To call Great Soul: Mahatma Gandhi and His Struggle With India a biography is to stretch that genre’s meaning. The book does not claim to cover all the important events and individuals in Gandhi’s life; its progression is not always chronological; and Lelyveld’s speculative passages undocumented by hard evidence are numerous. To call the book an extended essay is to stretch another genre’s boundaries, because normal essays do not go on for nearly 400 pages.
Perhaps the best classification for the book is to call it a rumination, based on copious research and intellectual passion and an author’s search for the answer to this question: Is it possible for one individual to permanently alleviate centuries of hatred and misunderstandings over a vast geographical territory?

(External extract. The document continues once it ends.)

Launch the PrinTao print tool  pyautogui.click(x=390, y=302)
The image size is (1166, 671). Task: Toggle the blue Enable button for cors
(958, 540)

Born in 1869 near the Arabian Sea in the vast land mass encompassing multiple languages and cultures now known as India, it seemed as if Gandhi’s future would be mapped out by his family, as was customary then. He was betrothed by his family at age six to Kastur Makanji; they married when Gandhi was 13 and became parents as teenagers. To some extent, Gandhi broke free of the imposed constraints, traveling to England at age 19 to study law. He became a lawyer in Bombay, but in 1893 his lawyerly vocation took him to South Africa, where he would remain nearly full time until 1914.
Many other men and women born in India resided in South Africa, and those exiles often received second-class treatment from the reigning Caucasians of Afrikaner Dutch descent, the same ruling class that treated South African blacks as subhuman.